So proclaimed a t-shirt of a friend (and Vassar College housemate) of mine. I remembered it recently because of what I’ve been learning: that being a real grown-up means embracing the part of oneself that is — and always will be — a child.
Over the last two weeks, my husband and I have been on an extended ‘moving tour’. We relocated from DC to Alabama, but instead of settling into our new (old) house right away, we dropped off our furniture and continued on. Moving had its difficult moments: a tire shredded on our U-Haul as we merged onto a highway, we nearly lost vital documents, and we lived out of backpacks and generally felt displaced.
But those difficulties didn’t shape the trip. After coordinating the move, it was a blessing to be ‘kids’ again, with my husband’s parents looking out for us. They drove to DC to help us move, towed our trailer and hauled boxes, gave us good food and comfortable spots to rest. Their presence gave my husband time to gather strength after strenuous months at L’Arche, and it allowed us to transition gradually into our new life.
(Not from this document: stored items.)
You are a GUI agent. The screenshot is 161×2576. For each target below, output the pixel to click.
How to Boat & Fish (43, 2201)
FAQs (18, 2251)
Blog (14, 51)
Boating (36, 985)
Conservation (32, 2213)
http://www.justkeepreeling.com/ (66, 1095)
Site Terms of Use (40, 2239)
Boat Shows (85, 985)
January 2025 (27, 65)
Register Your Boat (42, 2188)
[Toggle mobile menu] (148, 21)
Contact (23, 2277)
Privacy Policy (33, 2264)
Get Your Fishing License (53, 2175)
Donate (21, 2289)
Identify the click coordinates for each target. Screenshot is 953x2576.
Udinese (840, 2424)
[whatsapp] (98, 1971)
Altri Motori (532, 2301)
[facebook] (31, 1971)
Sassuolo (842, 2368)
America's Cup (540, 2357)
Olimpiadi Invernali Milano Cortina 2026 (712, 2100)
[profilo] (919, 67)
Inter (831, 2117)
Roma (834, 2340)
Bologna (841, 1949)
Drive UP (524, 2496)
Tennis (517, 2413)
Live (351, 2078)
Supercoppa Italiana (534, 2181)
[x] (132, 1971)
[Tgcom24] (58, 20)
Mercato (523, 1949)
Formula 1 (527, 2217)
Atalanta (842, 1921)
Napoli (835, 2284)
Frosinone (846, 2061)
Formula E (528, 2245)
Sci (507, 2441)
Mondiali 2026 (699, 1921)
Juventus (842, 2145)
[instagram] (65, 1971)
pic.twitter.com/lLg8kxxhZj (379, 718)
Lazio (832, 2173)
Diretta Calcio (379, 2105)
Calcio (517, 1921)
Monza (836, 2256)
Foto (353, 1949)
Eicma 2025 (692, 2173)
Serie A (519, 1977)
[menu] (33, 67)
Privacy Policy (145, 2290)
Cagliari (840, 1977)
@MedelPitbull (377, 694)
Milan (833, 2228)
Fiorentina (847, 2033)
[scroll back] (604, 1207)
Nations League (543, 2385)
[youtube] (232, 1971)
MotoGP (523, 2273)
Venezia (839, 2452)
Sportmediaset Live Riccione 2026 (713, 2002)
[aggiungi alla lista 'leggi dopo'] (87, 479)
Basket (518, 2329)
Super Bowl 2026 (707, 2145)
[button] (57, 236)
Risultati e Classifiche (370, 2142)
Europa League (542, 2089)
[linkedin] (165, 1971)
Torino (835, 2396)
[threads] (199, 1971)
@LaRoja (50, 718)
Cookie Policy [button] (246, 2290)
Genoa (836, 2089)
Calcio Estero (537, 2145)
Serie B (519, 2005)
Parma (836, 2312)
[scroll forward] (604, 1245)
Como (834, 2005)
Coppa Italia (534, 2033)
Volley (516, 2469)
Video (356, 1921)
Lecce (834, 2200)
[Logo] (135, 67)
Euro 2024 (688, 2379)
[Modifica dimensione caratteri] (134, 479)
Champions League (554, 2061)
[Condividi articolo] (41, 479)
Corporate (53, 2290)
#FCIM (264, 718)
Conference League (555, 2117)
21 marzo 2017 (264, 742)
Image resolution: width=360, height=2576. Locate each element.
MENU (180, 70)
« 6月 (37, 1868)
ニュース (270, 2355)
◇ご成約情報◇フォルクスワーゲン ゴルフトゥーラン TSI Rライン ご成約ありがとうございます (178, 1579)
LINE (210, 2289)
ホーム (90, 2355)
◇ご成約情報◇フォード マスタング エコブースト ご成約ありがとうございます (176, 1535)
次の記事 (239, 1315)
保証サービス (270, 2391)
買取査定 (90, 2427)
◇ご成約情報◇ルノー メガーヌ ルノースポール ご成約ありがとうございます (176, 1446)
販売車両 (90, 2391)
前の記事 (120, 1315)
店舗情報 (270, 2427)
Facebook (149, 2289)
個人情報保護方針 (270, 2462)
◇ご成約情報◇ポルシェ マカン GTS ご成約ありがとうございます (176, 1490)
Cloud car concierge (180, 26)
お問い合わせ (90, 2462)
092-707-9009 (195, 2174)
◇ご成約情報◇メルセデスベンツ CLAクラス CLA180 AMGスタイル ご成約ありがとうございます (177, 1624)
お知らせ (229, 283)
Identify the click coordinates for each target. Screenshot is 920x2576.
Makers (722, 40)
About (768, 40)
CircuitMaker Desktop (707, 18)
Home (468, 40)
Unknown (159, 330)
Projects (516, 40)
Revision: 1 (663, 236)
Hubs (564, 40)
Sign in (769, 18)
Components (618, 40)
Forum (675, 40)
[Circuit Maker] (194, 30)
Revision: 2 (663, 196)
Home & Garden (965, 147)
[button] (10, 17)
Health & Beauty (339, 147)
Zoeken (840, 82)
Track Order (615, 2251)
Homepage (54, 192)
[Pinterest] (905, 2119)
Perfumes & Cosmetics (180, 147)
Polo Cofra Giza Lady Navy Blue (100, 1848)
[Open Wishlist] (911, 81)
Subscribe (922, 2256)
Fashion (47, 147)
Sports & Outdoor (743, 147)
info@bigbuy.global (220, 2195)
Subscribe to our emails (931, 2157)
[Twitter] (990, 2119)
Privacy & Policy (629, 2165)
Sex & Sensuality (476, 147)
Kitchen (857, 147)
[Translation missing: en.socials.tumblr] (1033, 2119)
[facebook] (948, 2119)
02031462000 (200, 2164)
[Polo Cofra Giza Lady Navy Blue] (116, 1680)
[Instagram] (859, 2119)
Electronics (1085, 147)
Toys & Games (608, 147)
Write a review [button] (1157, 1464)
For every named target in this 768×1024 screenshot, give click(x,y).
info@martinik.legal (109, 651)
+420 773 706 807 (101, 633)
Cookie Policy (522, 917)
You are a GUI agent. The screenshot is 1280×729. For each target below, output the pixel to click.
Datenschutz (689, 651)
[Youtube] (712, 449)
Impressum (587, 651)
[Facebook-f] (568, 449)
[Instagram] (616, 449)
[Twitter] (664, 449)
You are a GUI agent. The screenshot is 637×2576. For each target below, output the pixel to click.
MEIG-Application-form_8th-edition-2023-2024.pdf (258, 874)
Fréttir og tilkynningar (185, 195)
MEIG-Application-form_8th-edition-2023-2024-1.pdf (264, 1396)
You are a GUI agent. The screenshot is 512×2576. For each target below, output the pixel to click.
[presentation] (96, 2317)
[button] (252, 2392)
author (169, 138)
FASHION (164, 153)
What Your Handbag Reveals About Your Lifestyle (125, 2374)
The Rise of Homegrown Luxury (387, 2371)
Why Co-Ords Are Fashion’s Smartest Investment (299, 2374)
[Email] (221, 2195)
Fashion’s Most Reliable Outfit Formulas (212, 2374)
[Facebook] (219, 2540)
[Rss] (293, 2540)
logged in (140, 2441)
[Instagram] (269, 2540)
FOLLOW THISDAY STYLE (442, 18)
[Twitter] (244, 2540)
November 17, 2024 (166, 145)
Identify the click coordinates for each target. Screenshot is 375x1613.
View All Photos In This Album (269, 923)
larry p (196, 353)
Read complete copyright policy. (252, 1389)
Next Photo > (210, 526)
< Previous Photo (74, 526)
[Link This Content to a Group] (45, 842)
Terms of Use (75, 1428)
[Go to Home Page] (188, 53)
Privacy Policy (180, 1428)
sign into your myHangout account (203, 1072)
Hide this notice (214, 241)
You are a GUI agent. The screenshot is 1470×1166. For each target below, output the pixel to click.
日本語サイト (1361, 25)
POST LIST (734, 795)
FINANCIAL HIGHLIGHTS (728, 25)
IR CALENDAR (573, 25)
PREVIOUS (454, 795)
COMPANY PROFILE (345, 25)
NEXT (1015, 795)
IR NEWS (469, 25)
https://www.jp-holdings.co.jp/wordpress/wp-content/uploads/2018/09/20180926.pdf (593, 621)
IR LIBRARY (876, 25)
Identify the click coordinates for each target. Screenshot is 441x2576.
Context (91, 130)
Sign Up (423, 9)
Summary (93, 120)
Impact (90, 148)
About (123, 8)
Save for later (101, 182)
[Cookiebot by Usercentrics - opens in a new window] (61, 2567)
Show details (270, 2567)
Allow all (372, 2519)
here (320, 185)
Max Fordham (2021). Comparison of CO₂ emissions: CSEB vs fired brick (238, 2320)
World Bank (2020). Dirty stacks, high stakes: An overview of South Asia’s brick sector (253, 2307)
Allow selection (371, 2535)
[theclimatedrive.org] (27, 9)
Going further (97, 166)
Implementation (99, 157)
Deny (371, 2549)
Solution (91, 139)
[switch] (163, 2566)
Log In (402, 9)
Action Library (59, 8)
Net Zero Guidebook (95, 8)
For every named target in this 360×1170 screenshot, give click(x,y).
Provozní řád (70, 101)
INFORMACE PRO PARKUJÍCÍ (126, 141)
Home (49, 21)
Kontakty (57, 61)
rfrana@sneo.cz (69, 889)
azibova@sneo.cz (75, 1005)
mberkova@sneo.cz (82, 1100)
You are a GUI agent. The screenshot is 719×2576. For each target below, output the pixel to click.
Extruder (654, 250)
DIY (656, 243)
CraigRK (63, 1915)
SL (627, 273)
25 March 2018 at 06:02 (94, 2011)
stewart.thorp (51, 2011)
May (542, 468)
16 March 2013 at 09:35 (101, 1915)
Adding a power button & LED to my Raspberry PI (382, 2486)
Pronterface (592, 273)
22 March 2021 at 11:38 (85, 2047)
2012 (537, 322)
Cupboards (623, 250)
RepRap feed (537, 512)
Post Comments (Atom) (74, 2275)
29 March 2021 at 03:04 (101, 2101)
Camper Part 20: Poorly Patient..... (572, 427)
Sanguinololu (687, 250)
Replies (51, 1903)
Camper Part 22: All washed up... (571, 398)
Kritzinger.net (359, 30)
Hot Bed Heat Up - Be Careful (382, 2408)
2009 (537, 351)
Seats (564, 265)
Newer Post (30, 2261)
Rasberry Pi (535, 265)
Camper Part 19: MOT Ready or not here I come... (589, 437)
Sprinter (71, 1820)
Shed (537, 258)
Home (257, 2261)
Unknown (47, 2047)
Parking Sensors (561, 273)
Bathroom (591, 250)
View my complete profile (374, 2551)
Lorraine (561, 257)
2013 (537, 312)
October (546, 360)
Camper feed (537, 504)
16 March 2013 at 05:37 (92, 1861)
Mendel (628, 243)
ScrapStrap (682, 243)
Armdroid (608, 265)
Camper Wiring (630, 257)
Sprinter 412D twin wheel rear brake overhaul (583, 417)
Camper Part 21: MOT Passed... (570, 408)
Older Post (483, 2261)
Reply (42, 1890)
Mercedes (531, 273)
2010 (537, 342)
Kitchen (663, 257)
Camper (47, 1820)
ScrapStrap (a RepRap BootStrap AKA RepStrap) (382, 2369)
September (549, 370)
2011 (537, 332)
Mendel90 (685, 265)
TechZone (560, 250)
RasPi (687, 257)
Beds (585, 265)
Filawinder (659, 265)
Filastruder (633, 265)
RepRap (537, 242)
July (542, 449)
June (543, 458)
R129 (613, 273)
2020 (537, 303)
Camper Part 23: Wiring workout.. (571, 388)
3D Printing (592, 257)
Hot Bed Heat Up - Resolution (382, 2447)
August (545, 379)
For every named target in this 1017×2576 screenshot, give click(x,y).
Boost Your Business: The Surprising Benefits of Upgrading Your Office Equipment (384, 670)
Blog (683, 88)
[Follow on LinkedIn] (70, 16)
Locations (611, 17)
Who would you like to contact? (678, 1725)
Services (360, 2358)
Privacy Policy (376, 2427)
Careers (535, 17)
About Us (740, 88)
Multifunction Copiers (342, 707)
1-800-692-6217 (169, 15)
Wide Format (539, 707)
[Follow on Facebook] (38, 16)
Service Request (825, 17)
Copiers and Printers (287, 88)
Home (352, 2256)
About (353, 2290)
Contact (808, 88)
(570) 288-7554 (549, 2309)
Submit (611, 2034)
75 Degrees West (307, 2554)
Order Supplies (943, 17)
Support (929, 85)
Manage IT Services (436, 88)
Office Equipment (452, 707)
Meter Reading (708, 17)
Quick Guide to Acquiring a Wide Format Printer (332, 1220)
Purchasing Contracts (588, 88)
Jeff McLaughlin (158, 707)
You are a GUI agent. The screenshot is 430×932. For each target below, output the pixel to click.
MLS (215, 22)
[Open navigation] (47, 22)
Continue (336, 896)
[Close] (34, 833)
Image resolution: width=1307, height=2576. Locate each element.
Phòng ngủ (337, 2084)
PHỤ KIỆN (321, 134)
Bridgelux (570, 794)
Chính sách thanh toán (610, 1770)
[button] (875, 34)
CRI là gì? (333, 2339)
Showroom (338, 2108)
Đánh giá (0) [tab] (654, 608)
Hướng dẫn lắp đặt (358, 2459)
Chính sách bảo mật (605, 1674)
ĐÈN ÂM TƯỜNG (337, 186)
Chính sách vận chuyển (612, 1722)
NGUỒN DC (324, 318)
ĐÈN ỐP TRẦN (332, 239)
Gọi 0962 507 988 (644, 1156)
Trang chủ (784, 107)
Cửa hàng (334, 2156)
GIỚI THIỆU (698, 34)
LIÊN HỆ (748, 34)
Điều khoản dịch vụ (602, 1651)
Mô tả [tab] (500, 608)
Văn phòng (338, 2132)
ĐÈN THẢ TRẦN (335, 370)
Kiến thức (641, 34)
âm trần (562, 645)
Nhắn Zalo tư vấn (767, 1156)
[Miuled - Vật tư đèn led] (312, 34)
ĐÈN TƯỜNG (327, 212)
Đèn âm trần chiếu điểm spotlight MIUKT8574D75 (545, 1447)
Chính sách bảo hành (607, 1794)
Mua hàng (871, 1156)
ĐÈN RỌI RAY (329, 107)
Caring for people with special needs L’Arche DC was, at least in part, what allowed us to accept their gifts with gratitude. While it’s true that caregiving can lead you to take on too much, it can also open you up to receiving care. Caregiving can allow you to see that, for all your capabilities, you, too, are a person in need. Supporting another person can help you to know your own vulnerability. And perhaps being taken care of by my husband’s parents set me up to offer a little bit of care myself.
After our initial move, we spent a week in Montgomery and a week at Lake Martin, arriving at the lake house (pictured above) for our annual family gathering. I’m from suburban New Jersey, where the most we’d do for the 4th of July was pile into the car and watch the county’s fireworks while eating ice cream, so the fact that people here shoot off fireworks themselves came as something of a shock. And their displays get better every year.
But an even better ‘display’ occurred before the fireworks that night. At the lake, I’d tried to be deliberate about being present and cultivating relationships, even as I took time to write and be alone. In particular, I treasured time spent with my cousin, who we’ll call AC*. She’s a third-grade girl, bright and passionate and funny and intense. And on the 4th, AC asked me about my work; what did I do? “I’m a writer,” I said. I get a shiver of delight every time someone asks me that question. And AC’s expression — eyes wide, face alight — was gratifying.
“Really?!” she exclaimed. “Wow. I love writing.”
I sat down next to her, and we talked. Or, more accurately, I listened. AC told me about the books she loved, and shared some of her poems as well. Some turns of phrase stood out to me; she definitely had a way with words.
She told me about the praise of her teachers, so I kept my words to a minimum, though I was excited by her talent. I don’t know much about writing, but I do know this: you must write for the love of it. If you do, your work will benefit others, but you cannot write for acclaim alone.
In that way, writing is akin to caregiving; you can’t just give care when you’ll be thanked for it. You have to give when no praise is forthcoming; you have to treat others tenderly even when you may not feel like it. So often, the feeling of love follows, and flows from, the act of loving.
Throughout the week, AC made me smile with her transparent enthusiasm. She reminded me a great deal of myself as a young girl, and in her company, I found myself longing to reclaim her unabashed manner. She didn’t hide what she truly loved, or the extent to which she felt her experiences.
Being with AC made me remember the young girl in myself, the one who conducted excavations in her backyard, who always had to be called to supper because she just couldn’t put down a good book, who felt passionately excited about going to summer camp each year.
Too soon, it was time to say goodbye. As I hugged AC, I said, “Keep writing.” It was all I needed to say; if she kept writing, the work itself would teach her what she needed to know. And then AC’s mother thanked me for spending time with her daughter, for listening, for caring. In fact, she said, AC had told her that, when she [AC] grew up, she wanted to be like me.
At once, I was overcome by paradoxical truths …
Receiving care had allowed me to give.
The girl I admired looked up to me.
Being vulnerable had made me strong.
All I could do was say, “Wow … that’s the nicest compliment she could have paid me.”
And inside, I added a prayer: May I live into it.
In what way might you be ‘a kid again’ this week?